Determination of imatinib intracellular uptake in leukocytes as a prognostic factor in cML therapy

Background: Imatinib is the first target therapy for chronic myelogenous leukemia (CML). Response to imatinib treatment also depends on the uptake of the drug into the target cell by organic cation transporter 1 (OCT1). OCT1 activity determined by the uptake of 14C-imatinib (IUR) in isolated mononuclear cells (MNC) has already been linked with treatment response. It has been proposed that the OCT1 activity determination could provide a valuable tool for the prediction of treatment success in patients with CML. Methods: MNC and granulocytes (Gran) of a healthy volunteer were incubated with imatinib in the presence or absence of prazosin before and after Ficoll cell sorting. The cells were lysed with liquid nitrogen and extracted with organic solvents. The intracellular concentration (ci) of imatinib was determined by LC-MS/MS method.
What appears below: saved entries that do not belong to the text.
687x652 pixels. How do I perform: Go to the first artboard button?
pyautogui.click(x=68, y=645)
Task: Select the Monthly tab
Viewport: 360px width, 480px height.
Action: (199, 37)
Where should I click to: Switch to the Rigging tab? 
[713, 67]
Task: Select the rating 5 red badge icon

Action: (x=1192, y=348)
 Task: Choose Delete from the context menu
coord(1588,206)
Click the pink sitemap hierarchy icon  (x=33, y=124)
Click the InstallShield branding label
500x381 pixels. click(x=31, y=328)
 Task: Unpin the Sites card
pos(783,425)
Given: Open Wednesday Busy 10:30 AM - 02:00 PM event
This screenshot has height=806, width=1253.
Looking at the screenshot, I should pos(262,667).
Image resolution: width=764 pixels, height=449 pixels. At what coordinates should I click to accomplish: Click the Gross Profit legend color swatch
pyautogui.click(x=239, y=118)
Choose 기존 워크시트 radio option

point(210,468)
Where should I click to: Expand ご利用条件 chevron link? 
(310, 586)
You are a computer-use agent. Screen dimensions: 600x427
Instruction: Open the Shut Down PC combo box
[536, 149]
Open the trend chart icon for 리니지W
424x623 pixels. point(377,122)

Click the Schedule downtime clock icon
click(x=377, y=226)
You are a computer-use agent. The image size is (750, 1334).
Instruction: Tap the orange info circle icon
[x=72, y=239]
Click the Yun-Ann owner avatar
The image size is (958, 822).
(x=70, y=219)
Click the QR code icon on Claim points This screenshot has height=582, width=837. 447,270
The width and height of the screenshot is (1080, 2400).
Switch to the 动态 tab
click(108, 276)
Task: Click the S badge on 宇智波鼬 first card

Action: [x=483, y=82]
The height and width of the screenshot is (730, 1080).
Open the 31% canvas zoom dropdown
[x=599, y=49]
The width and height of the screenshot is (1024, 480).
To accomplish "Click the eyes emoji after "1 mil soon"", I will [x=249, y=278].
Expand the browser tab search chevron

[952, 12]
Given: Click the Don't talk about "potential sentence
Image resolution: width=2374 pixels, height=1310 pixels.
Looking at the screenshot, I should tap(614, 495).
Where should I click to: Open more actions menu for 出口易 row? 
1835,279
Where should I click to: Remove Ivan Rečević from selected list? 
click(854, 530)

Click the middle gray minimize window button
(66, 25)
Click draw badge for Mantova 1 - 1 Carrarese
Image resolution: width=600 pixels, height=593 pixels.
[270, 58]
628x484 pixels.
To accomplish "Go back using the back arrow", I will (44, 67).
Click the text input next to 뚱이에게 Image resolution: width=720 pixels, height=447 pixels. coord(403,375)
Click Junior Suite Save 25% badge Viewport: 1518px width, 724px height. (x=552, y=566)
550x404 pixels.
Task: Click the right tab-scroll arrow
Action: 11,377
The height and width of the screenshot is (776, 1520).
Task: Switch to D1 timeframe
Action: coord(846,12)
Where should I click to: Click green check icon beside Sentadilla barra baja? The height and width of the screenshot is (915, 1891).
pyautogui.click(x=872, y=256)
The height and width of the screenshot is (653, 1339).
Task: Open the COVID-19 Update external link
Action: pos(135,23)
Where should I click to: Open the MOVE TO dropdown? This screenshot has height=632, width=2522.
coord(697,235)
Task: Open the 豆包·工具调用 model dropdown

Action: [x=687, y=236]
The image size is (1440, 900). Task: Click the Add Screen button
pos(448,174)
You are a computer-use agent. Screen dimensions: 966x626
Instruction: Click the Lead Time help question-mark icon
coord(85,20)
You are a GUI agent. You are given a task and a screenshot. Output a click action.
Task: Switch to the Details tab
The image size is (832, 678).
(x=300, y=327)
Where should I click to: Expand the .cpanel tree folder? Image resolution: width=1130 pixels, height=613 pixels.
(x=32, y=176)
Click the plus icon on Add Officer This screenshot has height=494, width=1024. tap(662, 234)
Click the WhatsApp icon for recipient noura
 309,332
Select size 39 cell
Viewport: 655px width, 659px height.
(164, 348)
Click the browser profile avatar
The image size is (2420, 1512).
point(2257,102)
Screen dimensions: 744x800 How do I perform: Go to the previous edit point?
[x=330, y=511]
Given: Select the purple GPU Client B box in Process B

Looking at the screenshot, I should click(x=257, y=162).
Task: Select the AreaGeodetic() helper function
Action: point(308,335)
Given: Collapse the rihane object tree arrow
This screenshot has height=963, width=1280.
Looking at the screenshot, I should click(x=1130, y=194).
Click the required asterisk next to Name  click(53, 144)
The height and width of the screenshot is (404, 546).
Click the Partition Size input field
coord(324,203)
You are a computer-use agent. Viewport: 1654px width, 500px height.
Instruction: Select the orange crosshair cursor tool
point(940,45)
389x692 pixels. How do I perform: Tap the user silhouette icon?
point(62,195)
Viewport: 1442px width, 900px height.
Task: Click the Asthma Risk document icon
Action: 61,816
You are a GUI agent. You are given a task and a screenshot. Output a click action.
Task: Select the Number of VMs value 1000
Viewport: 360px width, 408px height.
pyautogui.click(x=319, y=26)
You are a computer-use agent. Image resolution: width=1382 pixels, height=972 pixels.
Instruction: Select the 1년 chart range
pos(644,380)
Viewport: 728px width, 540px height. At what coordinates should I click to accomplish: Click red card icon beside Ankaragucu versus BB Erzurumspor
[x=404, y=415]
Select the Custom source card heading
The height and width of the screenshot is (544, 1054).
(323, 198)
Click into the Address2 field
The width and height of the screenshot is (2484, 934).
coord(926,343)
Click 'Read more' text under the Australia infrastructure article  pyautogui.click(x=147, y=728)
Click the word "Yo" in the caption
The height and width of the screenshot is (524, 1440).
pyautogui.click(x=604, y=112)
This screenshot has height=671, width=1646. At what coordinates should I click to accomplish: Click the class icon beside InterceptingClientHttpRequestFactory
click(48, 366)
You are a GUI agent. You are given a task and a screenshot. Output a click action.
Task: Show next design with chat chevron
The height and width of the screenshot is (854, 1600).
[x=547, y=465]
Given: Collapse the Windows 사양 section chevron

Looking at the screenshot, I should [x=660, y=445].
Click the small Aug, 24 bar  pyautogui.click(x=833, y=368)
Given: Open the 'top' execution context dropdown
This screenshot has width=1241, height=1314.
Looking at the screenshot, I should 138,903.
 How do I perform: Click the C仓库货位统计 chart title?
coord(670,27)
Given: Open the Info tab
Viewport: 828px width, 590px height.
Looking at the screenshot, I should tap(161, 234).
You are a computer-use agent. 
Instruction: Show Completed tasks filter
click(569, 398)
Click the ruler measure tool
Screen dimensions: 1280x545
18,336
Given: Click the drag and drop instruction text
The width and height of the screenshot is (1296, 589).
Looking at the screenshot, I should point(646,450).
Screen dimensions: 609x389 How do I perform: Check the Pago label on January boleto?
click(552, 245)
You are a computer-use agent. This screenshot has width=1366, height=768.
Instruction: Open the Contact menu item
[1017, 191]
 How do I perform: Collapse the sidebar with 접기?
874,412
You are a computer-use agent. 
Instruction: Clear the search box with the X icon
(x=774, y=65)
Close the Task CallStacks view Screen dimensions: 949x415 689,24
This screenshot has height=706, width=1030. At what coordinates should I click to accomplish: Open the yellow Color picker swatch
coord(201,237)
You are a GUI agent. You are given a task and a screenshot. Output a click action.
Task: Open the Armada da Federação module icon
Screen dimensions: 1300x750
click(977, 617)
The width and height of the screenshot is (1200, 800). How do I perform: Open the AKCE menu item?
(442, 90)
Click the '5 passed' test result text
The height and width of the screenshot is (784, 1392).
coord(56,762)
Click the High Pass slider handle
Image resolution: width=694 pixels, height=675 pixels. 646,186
Results: We measured the highest IUR in Gran isolated prior to incubation with imatinib. There the ci was 10-fold higher than in other cells. With prazosin, significantly lower imatinib ci were observed in MNC (1.49 ± 0.11 vs. 17.8 ± 1.6 mg/L) and Gran (96.2 ± 2.2 vs. 191.2 ± 7.7 mg/L) incubated after cell sorting. We measured the highest absolute OCT1 activity in Gran (6.27 ± 0.66 ng imatinib/200000 cells). Conclusions: We developed a procedure for the measurement of imatinib uptake into the white blood cells, which is not based on the use of radioactively labelled compounds. By means of this test, we also hope to determine the correlation of OCT1 activity with treatment success in the population of Slovenian CML patients.